Kofeina – bohater jakiego mamy a na którego nie zasługujemy?
Dom, praca, dzieci, grono znajomych. Awans zawodowy, obowiązki domowe oraz pomoc tym, którzy są najbliżsi naszemu sercu. Kolokwialnie mówiąc, codzienne mamy wiele spraw na głowie. Niekiedy jedyną chwilą wytchnienia są te cenne minuty przy śniadaniu z kubkiem kawy lub herbaty w ręku zanim znajdziemy się w galopującym rytmie wydarzeń. Chociażby z tego względu wiele osób konsumujących kofeinę, niezależnie od jej postaci, uważają ją za zbawienny środek umożliwiający przetrwanie kolejnego męczącego dnia.

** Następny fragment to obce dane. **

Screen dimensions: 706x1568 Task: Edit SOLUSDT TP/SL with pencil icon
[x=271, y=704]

Rzadko porównujemy zawartość naszego kubka do pigułki lub białego proszku, mimo że w istocie to właśnie jest to, co spożywamy codziennie. Działanie kofeiny pozostaje niezmienne niezależnie od tego w jakiej formie ją przyjmujemy – w kawie, herbacie, napojach gazowanych czy energetyzujących. Przyjrzyjmy się bliżej, temu w jaki sposób nadużywanie kofeiny wpływa na stan naszej płytki paznokciowej.

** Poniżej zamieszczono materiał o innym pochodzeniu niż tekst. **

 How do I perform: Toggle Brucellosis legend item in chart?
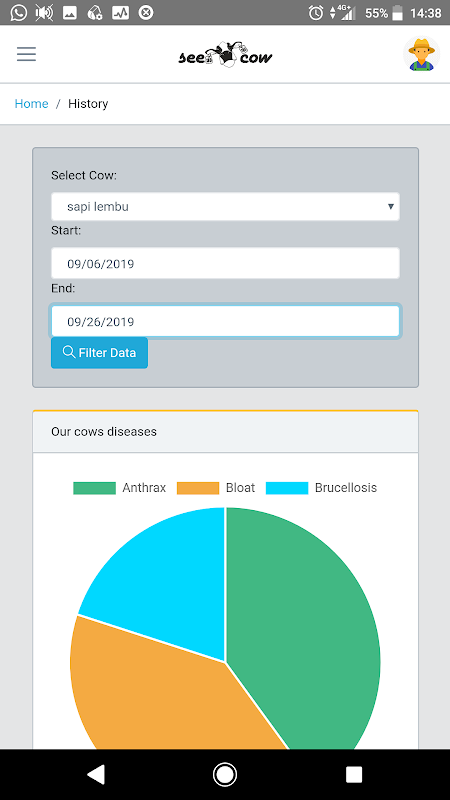(321, 488)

„Zestresowane” paznokcie to nie jest dobry look
Rozmyślanie o nadchodzącym wydarzeniu czy kolejnym zbliżającym się terminie jedynie pociąga nas do spożycia kolejnego kubka magicznego napoju, dzięki któremu zostaniemy na przysłowiowym chodzie. Jednakże, według Narodowego Instytutu Zdrowia Psychicznego, właśnie w takich sytuacjach powinniśmy kofeiny omijać. Dlaczego? Pod wpływem wzmożonego stresu w naszym organizmie jest wydzielany kortyzol, czyli hormon stresu. Badania wskazują, że spożycie napoju kofeinowego przyczynia się do wzrostu poziomu tego hormonu niemalże dwukrotnie. W skutek tego może i mamy chwilowo więcej energii, ale jest to uwarunkowane zwiększeniem poziomu niepokoju czy też nerwowości.

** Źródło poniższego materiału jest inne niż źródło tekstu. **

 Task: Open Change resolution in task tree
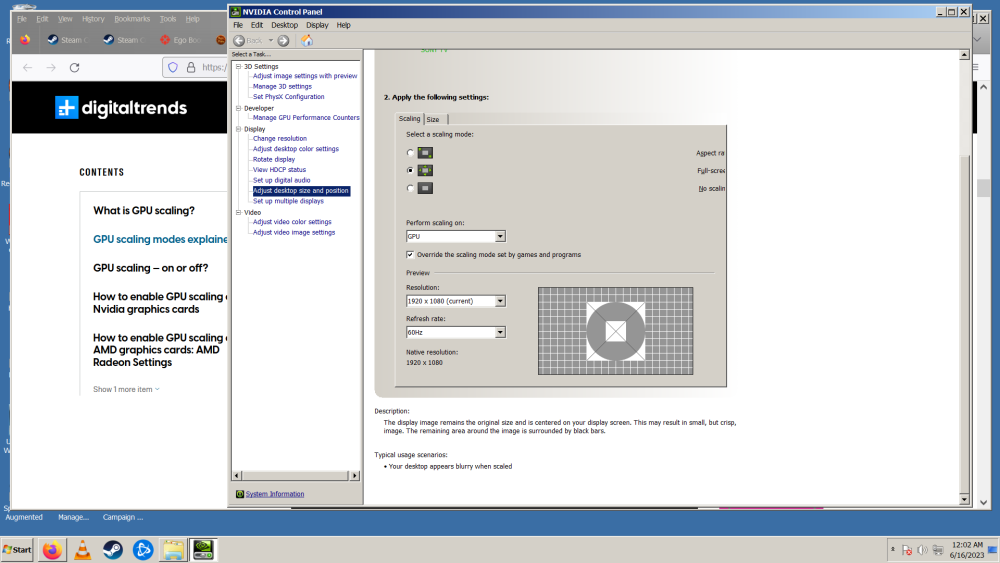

Nie ukrywamy, że jest to niepomyślna wiadomość dla naszych paznokci. Przepełnieni takimi emocjami chcemy w jakiś sposób je rozładować. Niektórzy pracują klepiąc w klawiaturę z prędkością światła. Inni obgryzają paznokcie czy też stukają nimi o pierwszą lepszą dostępną powierzchnię. Jak widzimy sposoby radzenia z napięciem są różne, ale ich efekty są takie same. Każde z tych tików prowadzi do naruszenia integralności płytki paznokcia narażając ją tym samym na urazy mechaniczne. Niby ledwie widoczna błahostka, ale takie osłabienie paznokci będzie odczuwalne przez kilka najbliższych miesięcy oraz wymagać będzie stosownej pielęgnacji.
Płytka paznokcia pozbawiona odżywienia
Kofeina jest substancją, która jest dobrze absorbowana przez nasz organizm. Efekty jej działania możemy poczuć już w granicach 5 – 30 minut bezpośrednio po spożyciu. Jednym z nich są częstsze wizyty w miejscu, gdzie nawet król chodzi piechotą skutkujące odwodnieniem organizmu. Zaskakujące jest to, że ten stan może się utrzymać nawet do 12 godzin. Szybkie wydalanie wody z organizmu oraz nieuzupełnianie jej zapasów wraz z elektrolitami skutkuje wypłukiwaniem substancji odżywczych.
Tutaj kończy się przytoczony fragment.